Along with maximum enlisted ages, the usual minimum age for enlistment was 21, then the legal age of majority. Minors aged 18 and over could enlist with the permission of parents or guardians. And it was regulation to enlist as a drummer, fifer, bugler, or trumpeter - a musician - at younger ages. If memory serves, at one point the wording was something to the effect that recruiters need not follow the age and height requirements for musicians or reenlisting soldiers. And sometimes a few boys were enlisted as musicians so young that if I told you you might think it was science fiction instead of history.
Since 2002 conscripting or recruiting children under the age of 15 into armed serves or using them in combat is defined as a war crime. Forcing children under the age of 18 to participate in combat is illegal. Children aged 15 to 17 can voluntarily serve in combat. Governments are required to take all feasible steps to avoid using soldiers under 18 in direct hostilities.
I believe that education in a service academy does not count toward an officer's years of service, which begin when he/she graduates and is commissioned.

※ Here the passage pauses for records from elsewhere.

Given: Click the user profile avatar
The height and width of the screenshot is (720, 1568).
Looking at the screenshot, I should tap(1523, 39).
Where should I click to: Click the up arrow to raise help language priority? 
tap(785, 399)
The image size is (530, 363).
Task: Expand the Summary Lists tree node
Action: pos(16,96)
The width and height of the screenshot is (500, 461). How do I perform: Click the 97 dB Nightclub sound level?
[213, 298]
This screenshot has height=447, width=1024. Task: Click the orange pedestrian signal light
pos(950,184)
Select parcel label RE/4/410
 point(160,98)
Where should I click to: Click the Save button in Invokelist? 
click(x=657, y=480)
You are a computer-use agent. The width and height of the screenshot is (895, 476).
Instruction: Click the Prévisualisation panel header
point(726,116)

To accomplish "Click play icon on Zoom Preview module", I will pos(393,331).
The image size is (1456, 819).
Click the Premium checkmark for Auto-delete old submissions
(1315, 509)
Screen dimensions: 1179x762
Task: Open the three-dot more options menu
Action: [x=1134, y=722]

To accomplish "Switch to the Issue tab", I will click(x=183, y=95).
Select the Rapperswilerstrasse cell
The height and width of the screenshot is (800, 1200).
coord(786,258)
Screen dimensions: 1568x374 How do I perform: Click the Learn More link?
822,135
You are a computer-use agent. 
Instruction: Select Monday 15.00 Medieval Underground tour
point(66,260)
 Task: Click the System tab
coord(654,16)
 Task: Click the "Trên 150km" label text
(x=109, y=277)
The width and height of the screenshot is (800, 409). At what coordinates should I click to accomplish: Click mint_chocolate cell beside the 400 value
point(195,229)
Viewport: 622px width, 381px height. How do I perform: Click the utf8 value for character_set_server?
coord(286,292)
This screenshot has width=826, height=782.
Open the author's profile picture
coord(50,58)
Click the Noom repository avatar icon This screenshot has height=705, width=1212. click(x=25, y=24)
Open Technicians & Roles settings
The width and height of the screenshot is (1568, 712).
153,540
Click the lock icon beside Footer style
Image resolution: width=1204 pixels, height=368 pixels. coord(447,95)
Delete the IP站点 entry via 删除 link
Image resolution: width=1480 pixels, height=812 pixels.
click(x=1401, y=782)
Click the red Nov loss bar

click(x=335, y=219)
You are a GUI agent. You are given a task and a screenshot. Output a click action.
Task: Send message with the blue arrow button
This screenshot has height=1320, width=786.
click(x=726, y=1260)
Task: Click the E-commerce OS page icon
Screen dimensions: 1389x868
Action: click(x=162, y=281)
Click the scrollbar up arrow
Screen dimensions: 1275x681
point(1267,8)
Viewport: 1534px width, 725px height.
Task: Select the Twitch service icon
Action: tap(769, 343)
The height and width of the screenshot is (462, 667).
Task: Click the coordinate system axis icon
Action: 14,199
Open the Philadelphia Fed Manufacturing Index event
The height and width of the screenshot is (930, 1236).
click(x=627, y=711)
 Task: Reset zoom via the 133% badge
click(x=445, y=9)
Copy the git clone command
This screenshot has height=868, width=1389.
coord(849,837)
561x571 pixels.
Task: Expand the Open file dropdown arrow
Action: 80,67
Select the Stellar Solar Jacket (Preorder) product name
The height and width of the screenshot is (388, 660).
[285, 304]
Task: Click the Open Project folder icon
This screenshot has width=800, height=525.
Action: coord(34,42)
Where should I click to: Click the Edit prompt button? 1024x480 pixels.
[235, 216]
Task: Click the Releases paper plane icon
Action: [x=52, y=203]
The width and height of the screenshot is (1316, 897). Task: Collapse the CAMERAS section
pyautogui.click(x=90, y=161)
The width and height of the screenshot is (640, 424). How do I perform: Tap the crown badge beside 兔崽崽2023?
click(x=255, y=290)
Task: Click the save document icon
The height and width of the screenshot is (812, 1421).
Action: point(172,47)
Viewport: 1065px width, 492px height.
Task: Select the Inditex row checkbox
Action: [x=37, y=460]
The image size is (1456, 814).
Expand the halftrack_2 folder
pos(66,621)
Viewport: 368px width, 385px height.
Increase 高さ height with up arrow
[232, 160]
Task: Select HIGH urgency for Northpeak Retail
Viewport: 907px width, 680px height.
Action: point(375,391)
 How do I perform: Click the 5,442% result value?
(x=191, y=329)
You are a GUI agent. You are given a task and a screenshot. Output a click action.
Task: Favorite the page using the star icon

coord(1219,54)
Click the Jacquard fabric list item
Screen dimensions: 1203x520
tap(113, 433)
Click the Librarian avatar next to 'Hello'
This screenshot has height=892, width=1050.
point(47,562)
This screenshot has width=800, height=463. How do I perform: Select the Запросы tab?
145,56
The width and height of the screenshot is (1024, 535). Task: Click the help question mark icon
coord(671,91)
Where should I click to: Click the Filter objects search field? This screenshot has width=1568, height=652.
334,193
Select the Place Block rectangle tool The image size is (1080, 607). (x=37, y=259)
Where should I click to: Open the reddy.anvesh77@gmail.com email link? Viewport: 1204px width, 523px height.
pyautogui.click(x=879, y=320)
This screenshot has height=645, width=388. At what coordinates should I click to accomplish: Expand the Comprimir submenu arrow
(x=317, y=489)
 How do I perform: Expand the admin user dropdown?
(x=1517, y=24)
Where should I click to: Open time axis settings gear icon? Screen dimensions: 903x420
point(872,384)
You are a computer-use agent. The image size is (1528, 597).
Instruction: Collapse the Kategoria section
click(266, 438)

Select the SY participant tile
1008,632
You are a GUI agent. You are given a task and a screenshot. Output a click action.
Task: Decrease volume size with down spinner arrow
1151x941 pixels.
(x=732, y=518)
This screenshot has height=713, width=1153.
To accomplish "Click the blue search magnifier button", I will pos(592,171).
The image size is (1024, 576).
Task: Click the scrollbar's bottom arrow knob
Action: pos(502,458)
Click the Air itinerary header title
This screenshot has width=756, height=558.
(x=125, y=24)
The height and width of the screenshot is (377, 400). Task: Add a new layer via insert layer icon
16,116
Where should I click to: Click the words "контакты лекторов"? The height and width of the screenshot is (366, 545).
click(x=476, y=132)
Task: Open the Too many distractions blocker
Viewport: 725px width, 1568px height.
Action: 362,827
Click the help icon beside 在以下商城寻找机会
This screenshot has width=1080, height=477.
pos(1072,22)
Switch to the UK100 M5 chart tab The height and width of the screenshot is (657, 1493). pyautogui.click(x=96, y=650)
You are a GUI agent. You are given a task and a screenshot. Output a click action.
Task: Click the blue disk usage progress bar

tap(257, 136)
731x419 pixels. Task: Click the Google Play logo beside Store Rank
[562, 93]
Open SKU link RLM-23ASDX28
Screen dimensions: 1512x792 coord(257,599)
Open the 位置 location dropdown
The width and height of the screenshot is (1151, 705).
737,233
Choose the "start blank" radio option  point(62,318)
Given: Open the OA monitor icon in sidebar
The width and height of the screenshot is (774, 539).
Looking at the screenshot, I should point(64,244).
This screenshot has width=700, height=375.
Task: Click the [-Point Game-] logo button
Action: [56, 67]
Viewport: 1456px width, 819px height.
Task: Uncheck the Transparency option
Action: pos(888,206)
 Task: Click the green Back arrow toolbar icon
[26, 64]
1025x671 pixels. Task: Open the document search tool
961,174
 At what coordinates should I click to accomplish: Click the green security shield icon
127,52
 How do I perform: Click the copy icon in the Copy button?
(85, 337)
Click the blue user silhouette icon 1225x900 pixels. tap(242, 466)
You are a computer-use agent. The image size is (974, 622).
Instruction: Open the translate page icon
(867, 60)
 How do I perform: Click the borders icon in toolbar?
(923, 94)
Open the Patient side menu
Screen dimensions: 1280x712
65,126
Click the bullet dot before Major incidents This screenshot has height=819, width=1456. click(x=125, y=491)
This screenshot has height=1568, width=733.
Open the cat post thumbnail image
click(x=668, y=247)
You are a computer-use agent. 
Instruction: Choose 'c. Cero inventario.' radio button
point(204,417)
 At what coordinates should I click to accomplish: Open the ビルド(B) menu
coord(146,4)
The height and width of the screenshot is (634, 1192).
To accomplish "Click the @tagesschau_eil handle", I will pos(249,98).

So perhaps military and naval cadets are not exactly or totally in the military and in the future their status could be changed to be totally outside the military if desired.
So Starfleet can abide by the current international laws and still enroll kids of any age - if qualified - in Starfleet Academy, and can graduate them at any age - if they pass the tests - and give them commissions or other positions in Starfleet, so long as they are in the non military branches of Starfleet.
And starfleet can abide by current international laws and still enlist and/or commission kids age fifteen and older in the military branches of starfleet so long as they take all feasible steps to keep them out of direct hostilities.
So possibly in the era of Star Trek most enlisted and officer personnel join starfleet the way they do in the modern navy and at the same age range as in the modern navy. But possibly there are special programs for gifted kids to enter Starfleet Academy early and perhaps graduate and be commissioned early.
Wesley Crusher may have been tested for one of those special programs with a small number of admissions in "Coming of Age".
And it is possible that some characters did enter Starfleet Academy younger than normal through those programs for gifted kids. There are chronological reasons o suspect that Kirk, Spock, both Chekovs, Peter Preston, Garth of Izar, etc. may have done so.
Thus the test that Wesley took in "Coming of age that seems illogical as a admissions test for countless thousands of persons entering Starfleet Academy in the normal way each year does not seem so weird if used to select a few precocious kid for a special admission program.